The dilemma is clear. If EMU goes ahead on time, then the outlook for interest rates is good. If the project falters, then higher borrowing costs are likely to be on the cards.
But it is unlikely to become clear until at least this autumn whether the EMU project will be delayed, abandoned or - still probably the most likely option - proceed on time.
While there are arguments that the former two options would not have the dramatic implications for Irish interest rates which has been supposed, it would at least herald a considerable period of uncertainty.
Mr John Fitzgerald, research professor at the ESRI, believes that the chances of monetary union going ahead have lengthened over the last month. He insists, however, that he still believes it will go ahead on time. If it does not, interest rates could rise by 2 or 3 percentage points which "would be enough to bring the housing boom to an end", he predicts.
According to Mr FitzGerald, a postponement or delay to EMU would mean that house prices would fall because of this uncertainty around interest rates. If it remains on track, on the other hand, then we know that interest rates cannot go up much and may eventually fall, he added.
However, not all economists share the same views. Mr Jim O'Leary chief economist at Davy Stockbrokers argues that an EMU delay or postponement would be good for inflationary prospects, and as a result may have less impact on interest rates than many commentators assume.
According to Mr O'Leary a postponement of EMU would lead to a rise in the pound against sterling - and even against the deutschmark - which would dampen down inflation by reducing import prices. In turn, this should help head off any major rise in interest rates.
Nevertheless, he believes that the housing market could suffer some fallout due to uncertainty, if the process were delayed.
While the return of emigrants from abroad and the large number of new jobs mean there is a sizeable demographic boost underlying the buoyant housing market, the prospect - for lower interest rates has also played a part.
An important part of any market is the expectation that most people have about its future. Until recent weeks, the majority of Irish people felt that interest rates would be on the way down over the next year.
Even the rate increase last month did little to dent this theory. However, if the single currency unravels, expectations will have to be seriously revised. At the very least we can expect an initial period of turbulence.
A straw poll of economists and financial advisers by this newspaper found few who said they would recommend a first time buyer to move into the market now. All agreed that it would be more sensible to wait until the picture became clearer in autumn.

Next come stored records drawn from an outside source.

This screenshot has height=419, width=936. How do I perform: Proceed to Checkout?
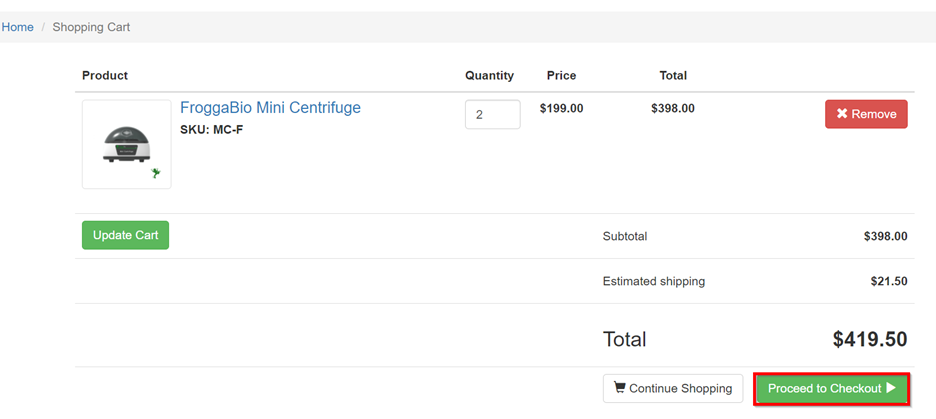click(832, 389)

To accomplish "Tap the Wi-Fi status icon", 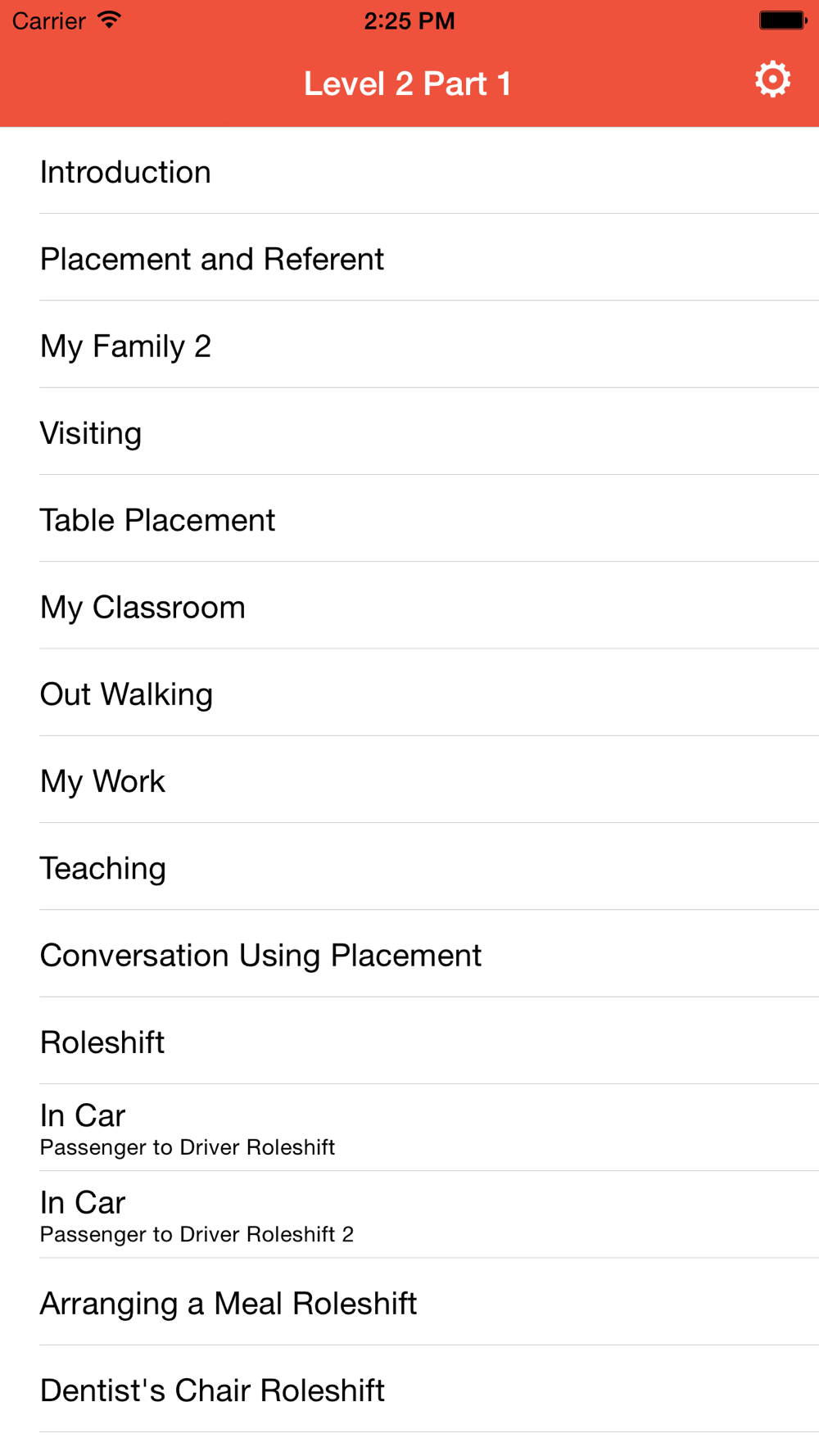I will (x=108, y=20).
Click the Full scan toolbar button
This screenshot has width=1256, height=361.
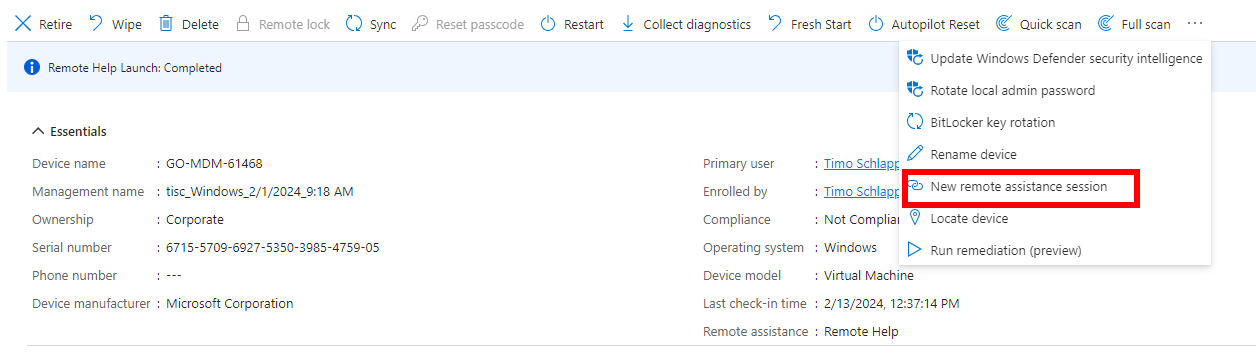pos(1134,23)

The risk, of course, is that by then prices could be even higher.
What about existing borrowers? It would seem sensible to ensure that you are not overstretched in your borrowing and could easily afford another increase of a couple of percentage points in interest rates.

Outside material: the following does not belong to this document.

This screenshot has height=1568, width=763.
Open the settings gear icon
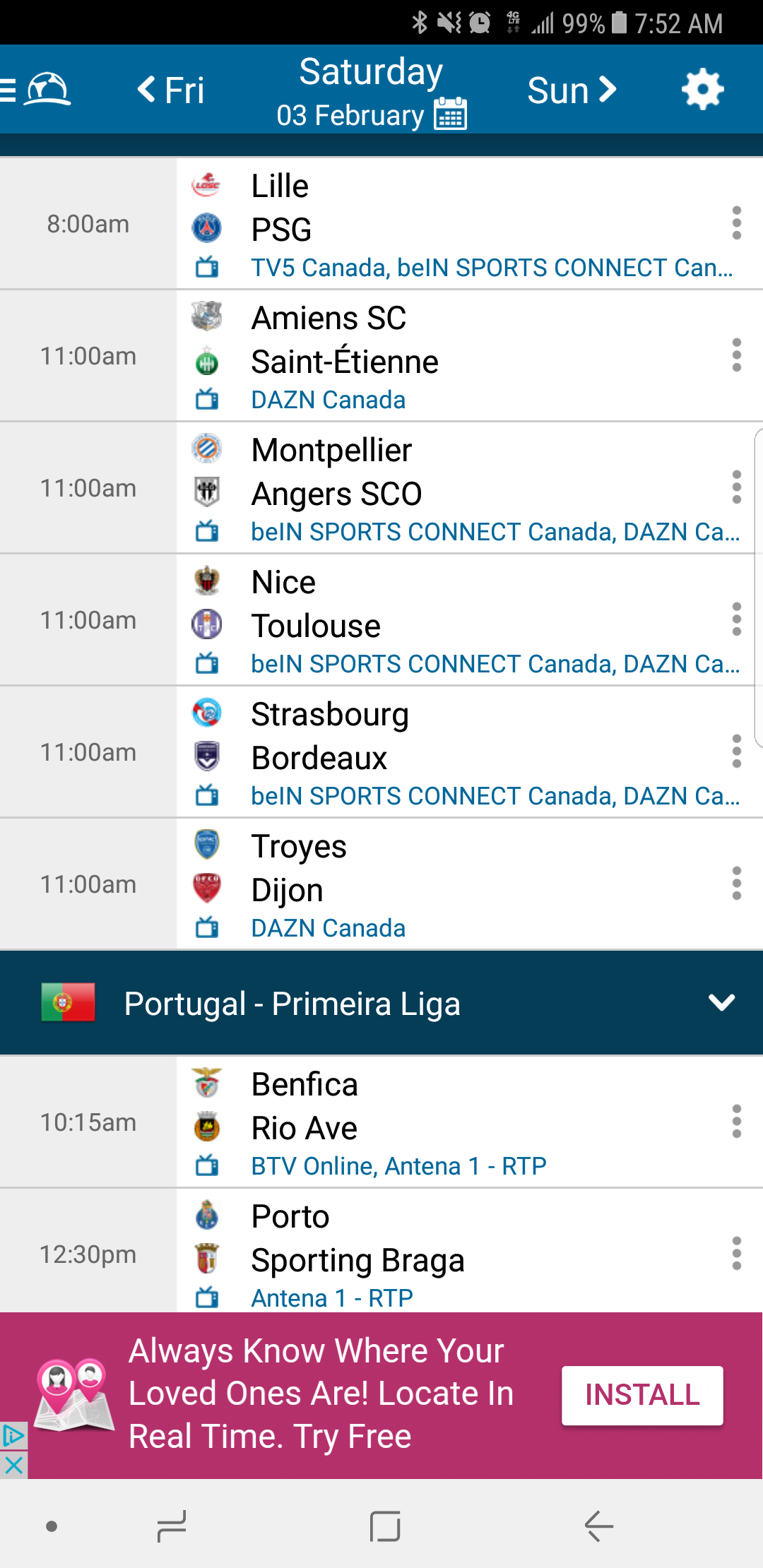click(702, 90)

Those on variable rate mortgages could also consider looking at fixed rates. Mr Peter Kelly of First National Building Society, said it would be worth looking at a switch. Those buying investment properties, in particular, should consider fixing, according to Mr Kelly.
According to Mr Michael Torpey, treasurer at the Irish Permanent it "makes an awful lot of sense" to look at fixed rates.

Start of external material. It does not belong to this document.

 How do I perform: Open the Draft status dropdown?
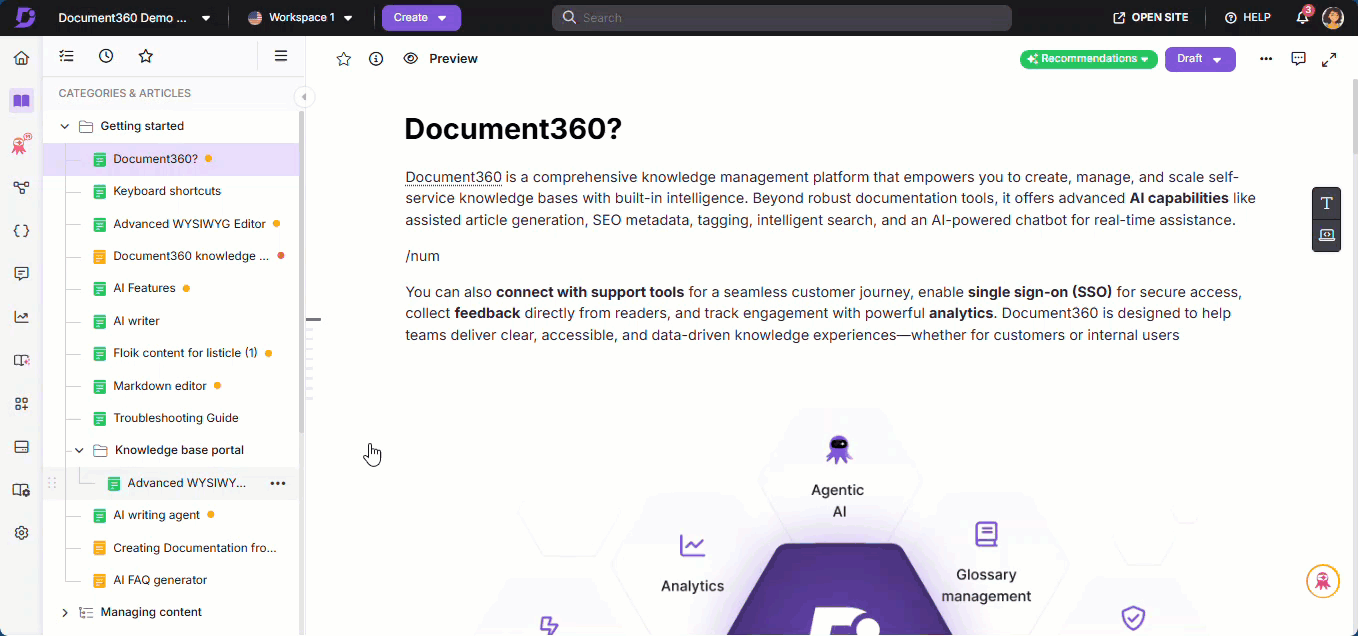click(1199, 59)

"Until recently the popular belief was that rates will only be going down and down. But we have seen the UK and US raise rates and on top of that if we start looking at a delay or a softer euro it will put upward pressure on rates. So if you can fix for three or five years at 7.25 per cent, that is pretty attractive."
Longer fixes of seven or 10 years may be more suitable for investment properties, he said. The rates on these are far higher, running at close to 10 per cent.
Mr FitzGerald also believes that fixing should be top of people's agendas.
"Given there is a possibility that EMU will not go ahead anyone going for a big mortgage should fix for at least two years and preferably three."
But he would not recommend a longer fix, he said. "Three is probably safest, three years from now is midway through 2000 by which stage if EMU has happened you will have paid too much and if it hasn't some of the initial reaction should have had time to settle down."
Mr Jim Power, chief economist at Bank of Ireland, said all borrowers should look at their ability to live with the worst case scenario.
"Either way the run up to EMU will be extremely uncertain and we are probably only seeing the tip of the iceberg now. If rates going up by 3 points could force you out of your house or business, there is no question but that you should fix."